REQUIRED WORK =
a. From the Frank Pierson passage, copy out the stretch from "Pierson was president" through "two real people.".
b. According to the Frank Pierson passage, in which magazine did Pierson publish "My Battles With Barbra And Jon"?

— begin SOURCE PASSAGE —

Deadline reports: “Pierson was born in Chappaqua, N.Y., and attended Harvard. (Pierson’s parents, family and their lives, were the subject of the 1945 film ‘Roughly Speaking,’ starring Rosalind Russell and Jack Carson.) He got his break in Hollywood in 1958 as scripted editor for ‘Have Gun — Will Travel’ and moved on to write for the television series ‘Naked City,’ ‘Route 66’ and others. He went on to write or co-write many notable Academy Award-nominated films including ‘Cat Ballou’ and ‘Cool Hand Luke.’ It was ‘Dog Day Afternoon’ which won Pierson his Oscar.”

Pierson directed and worked on the screenplay for “A Star Is Born,” a project that produced notorious conflict behind the scenes. “The in-fighting on the film between himself, Barbra Streisand, her boyfriend/producer Jon Peters, and Kris Kristofferson led him to write the notorious and controversial article ‘My Battles With Barbra And Jon’ in New West magazine,” Deadline reports. “Many felt that his talking-out-of-school about Hollywood bigwigs irreparably damaged his career.”

Pierson was president of the Writers Guild of America-West twice, from 1981-83 and again from 1993-95. He was president of the Motion Picture Academy from 2001-05.

frank-pierson.jpgFrank Pierson

2 Comments

  1. A brilliant writer, a wonderful person to know. “Black Saddle” and “Stoney Burke” were two other shows he wrote, along with a hilarious western series for James Garner, “Nichols.” He will be missed….

  2. Although he was prominent in the business, and in so many ways, to me his most brilliant work was his Oscar winning Dog Day Afternoon. And why? Because I knew both the Al Pacino and Chris Sarandon characters (wild huh!) – and while it hardly matters, the language he created for them, was remarkably aligned with those two real people.

— end SOURCE PASSAGE —
— begin GIVEN ENTRIES —

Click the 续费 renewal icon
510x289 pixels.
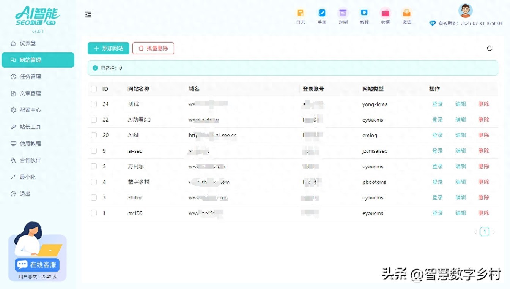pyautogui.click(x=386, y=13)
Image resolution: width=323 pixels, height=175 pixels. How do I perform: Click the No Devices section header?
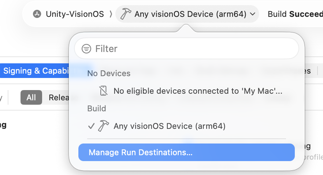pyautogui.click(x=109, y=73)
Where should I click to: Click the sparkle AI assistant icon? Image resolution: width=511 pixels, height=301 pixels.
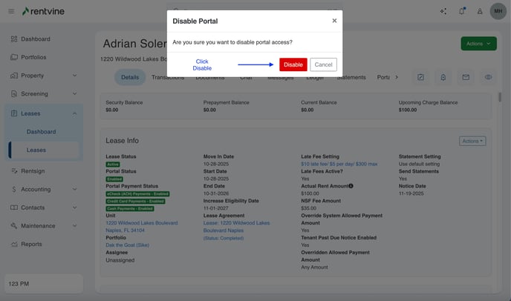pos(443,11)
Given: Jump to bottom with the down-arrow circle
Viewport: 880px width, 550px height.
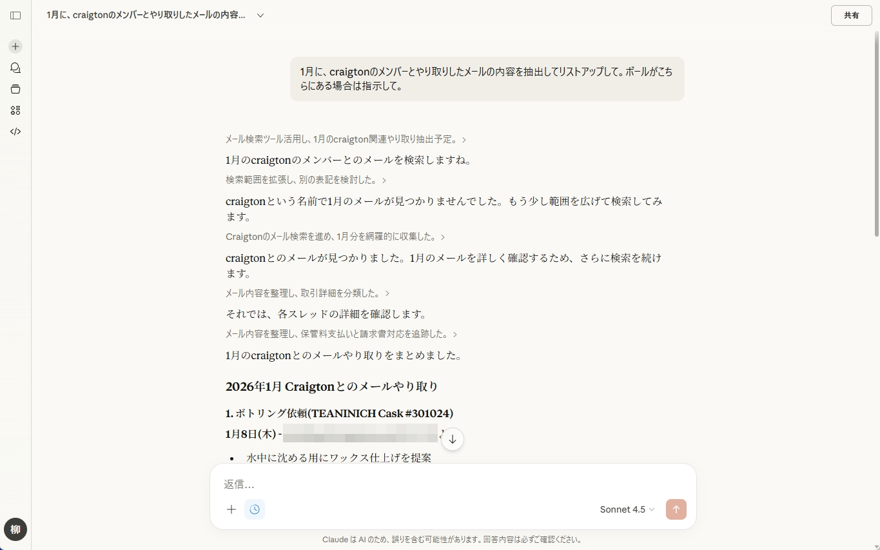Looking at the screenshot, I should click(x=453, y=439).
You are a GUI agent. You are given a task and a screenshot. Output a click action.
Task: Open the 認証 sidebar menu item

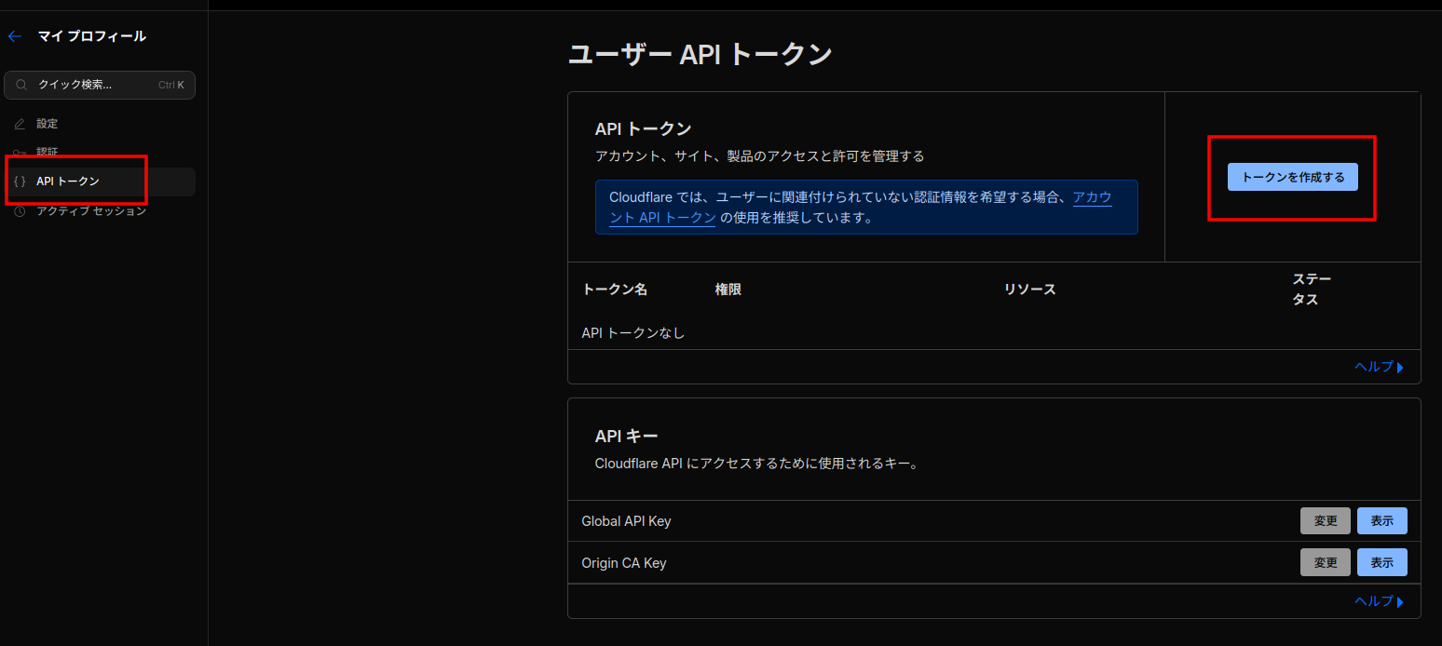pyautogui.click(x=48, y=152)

— end GIVEN ENTRIES —
— begin GIVEN ENTRIES —

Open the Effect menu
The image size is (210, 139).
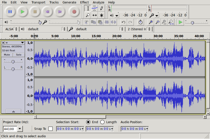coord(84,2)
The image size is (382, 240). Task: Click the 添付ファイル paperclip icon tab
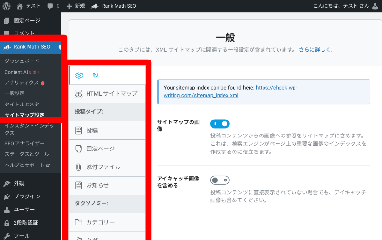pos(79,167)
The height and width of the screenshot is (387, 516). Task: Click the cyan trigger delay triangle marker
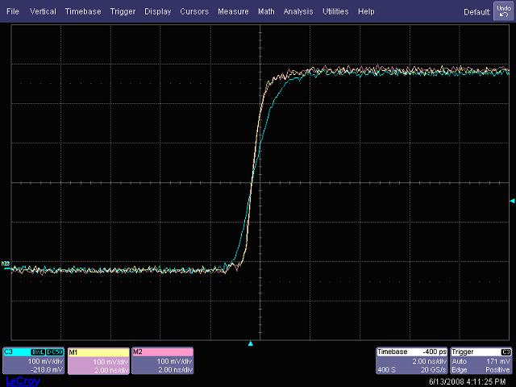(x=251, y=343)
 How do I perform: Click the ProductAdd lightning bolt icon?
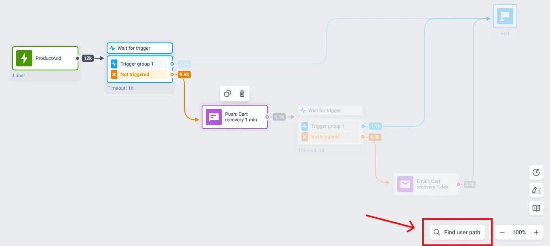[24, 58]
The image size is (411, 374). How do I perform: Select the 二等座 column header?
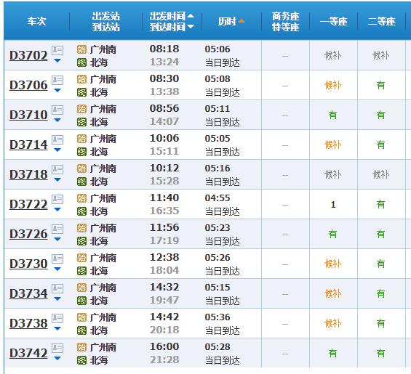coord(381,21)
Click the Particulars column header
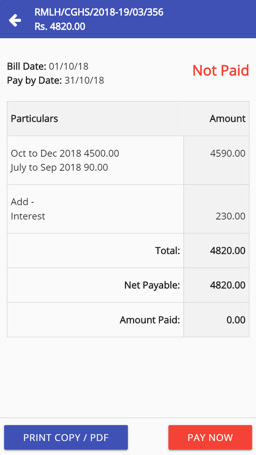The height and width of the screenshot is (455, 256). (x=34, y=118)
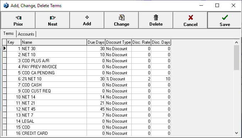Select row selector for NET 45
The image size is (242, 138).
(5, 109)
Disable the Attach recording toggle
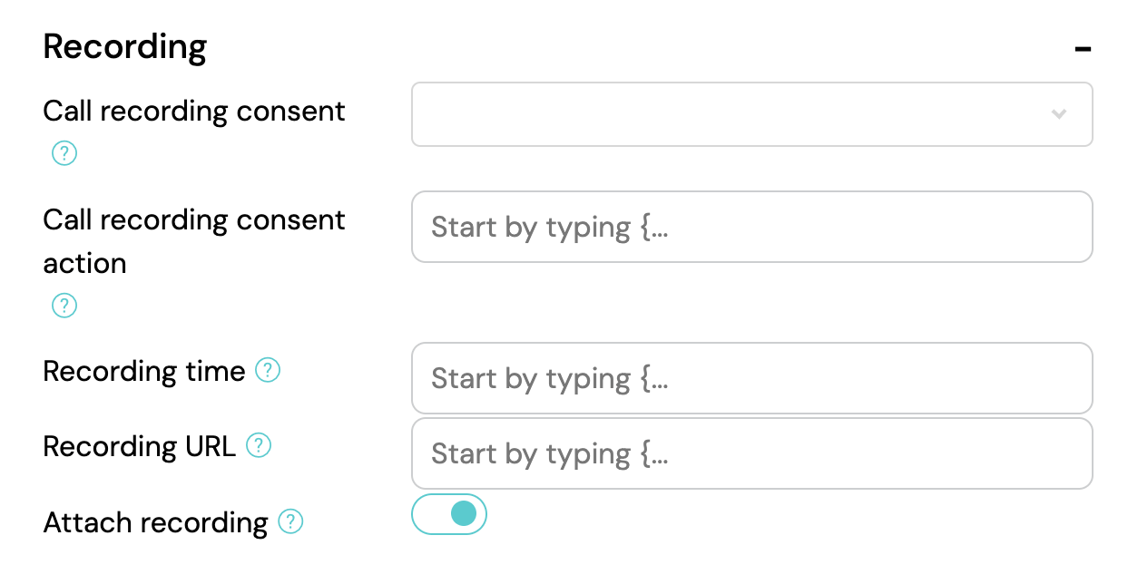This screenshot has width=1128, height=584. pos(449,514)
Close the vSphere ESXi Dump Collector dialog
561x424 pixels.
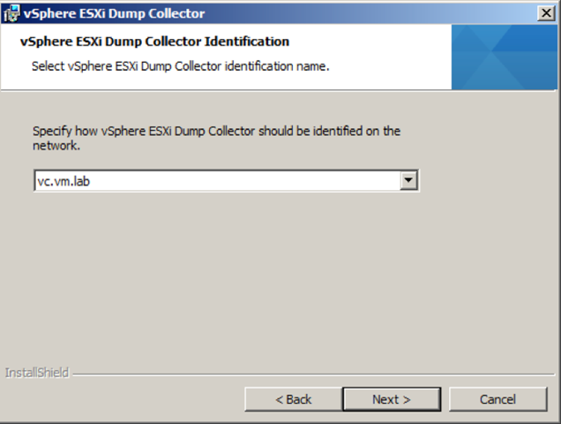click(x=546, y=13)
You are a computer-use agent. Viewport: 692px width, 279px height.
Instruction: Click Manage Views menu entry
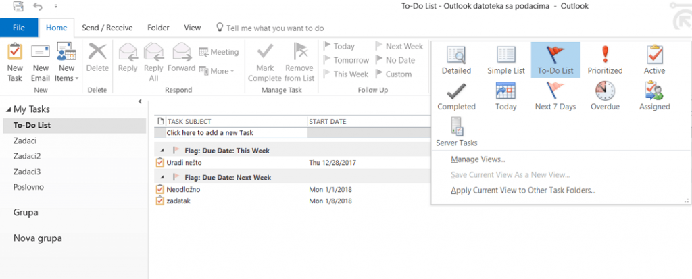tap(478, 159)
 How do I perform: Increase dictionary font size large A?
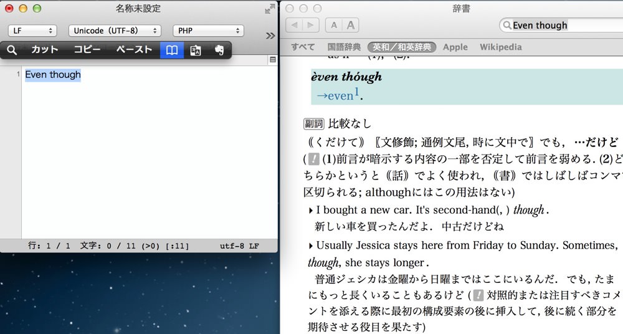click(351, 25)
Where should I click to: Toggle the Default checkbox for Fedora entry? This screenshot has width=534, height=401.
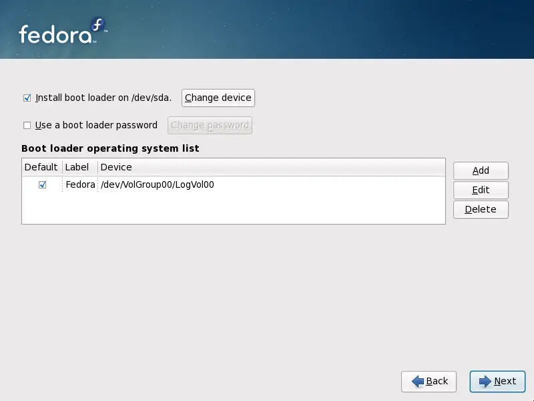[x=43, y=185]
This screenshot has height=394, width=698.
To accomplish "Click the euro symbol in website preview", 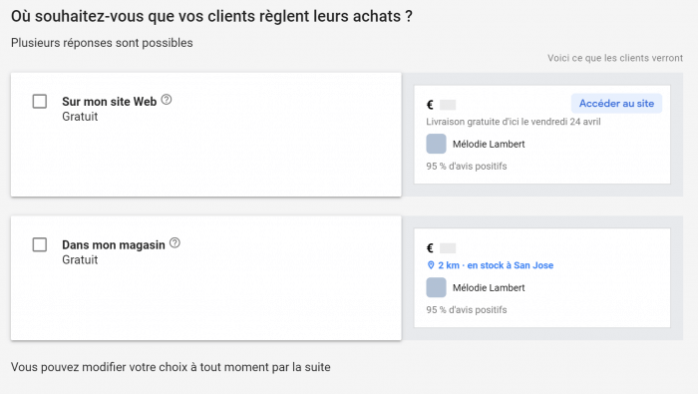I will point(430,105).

— end GIVEN ENTRIES —
— begin GIVEN ENTRIES —

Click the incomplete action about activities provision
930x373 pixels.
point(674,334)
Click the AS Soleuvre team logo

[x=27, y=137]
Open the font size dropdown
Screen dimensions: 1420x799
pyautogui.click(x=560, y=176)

— end GIVEN ENTRIES —

ANSWERS GIVEN =
a.
Pierson was president of the Writers Guild of America-West twice, from 1981-83 and again from 1993-95. He was president of the Motion Picture Academy from 2001-05.

frank-pierson.jpgFrank Pierson

2 Comments

  1. A brilliant writer, a wonderful person to know. “Black Saddle” and “Stoney Burke” were two other shows he wrote, along with a hilarious western series for James Garner, “Nichols.” He will be missed….

  2. Although he was prominent in the business, and in so many ways, to me his most brilliant work was his Oscar winning Dog Day Afternoon. And why? Because I knew both the Al Pacino and Chris Sarandon characters (wild huh!) – and while it hardly matters, the language he created for them, was remarkably aligned with those two real people.

b. New West